***** Entries shown *****

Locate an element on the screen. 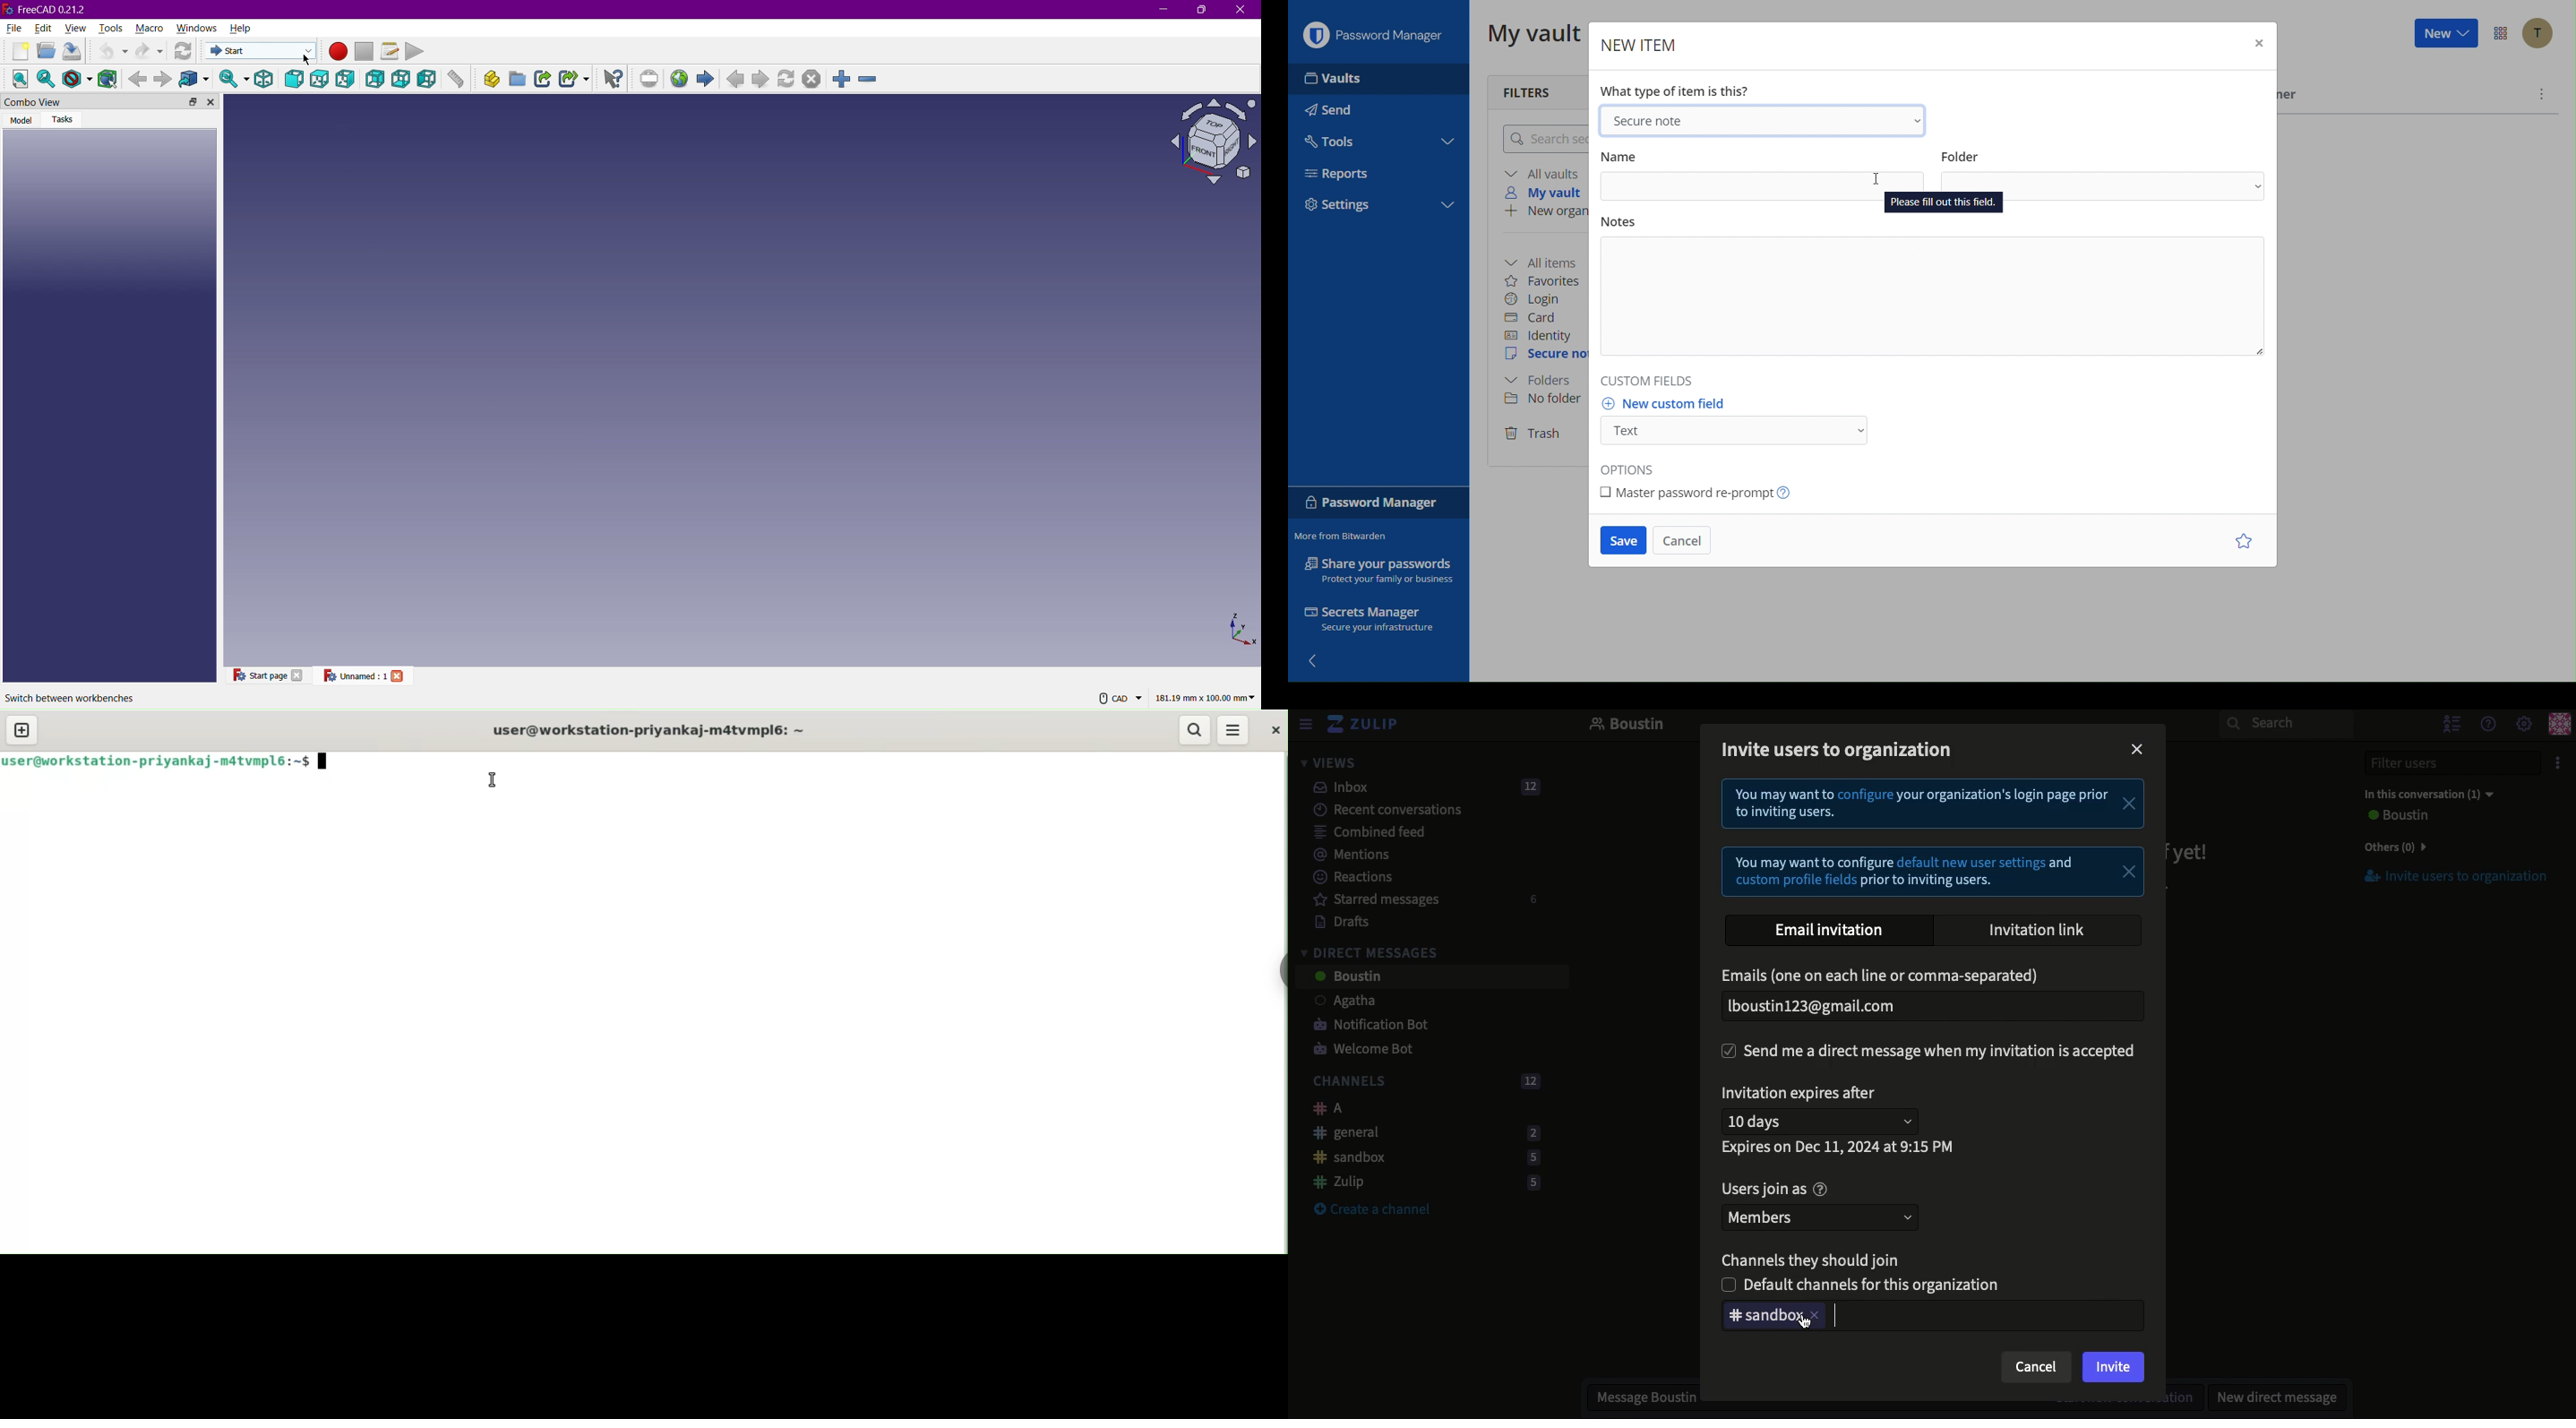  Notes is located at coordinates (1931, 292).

*****
***** Entries shown *****

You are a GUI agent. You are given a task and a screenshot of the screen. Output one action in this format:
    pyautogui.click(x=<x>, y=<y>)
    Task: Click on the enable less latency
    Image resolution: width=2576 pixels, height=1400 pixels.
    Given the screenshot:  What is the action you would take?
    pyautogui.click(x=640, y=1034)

*****

#### [Given instruction]
Please copy out, word for word, the part of the items above that opens with the line containing "You are a GUI" and closes with the line containing "pyautogui.click(x=640, y=1034)", including both of those lines.

#### [Solution to this problem]
You are a GUI agent. You are given a task and a screenshot of the screen. Output one action in this format:
    pyautogui.click(x=<x>, y=<y>)
    Task: Click on the enable less latency
    Image resolution: width=2576 pixels, height=1400 pixels.
    Given the screenshot:  What is the action you would take?
    pyautogui.click(x=640, y=1034)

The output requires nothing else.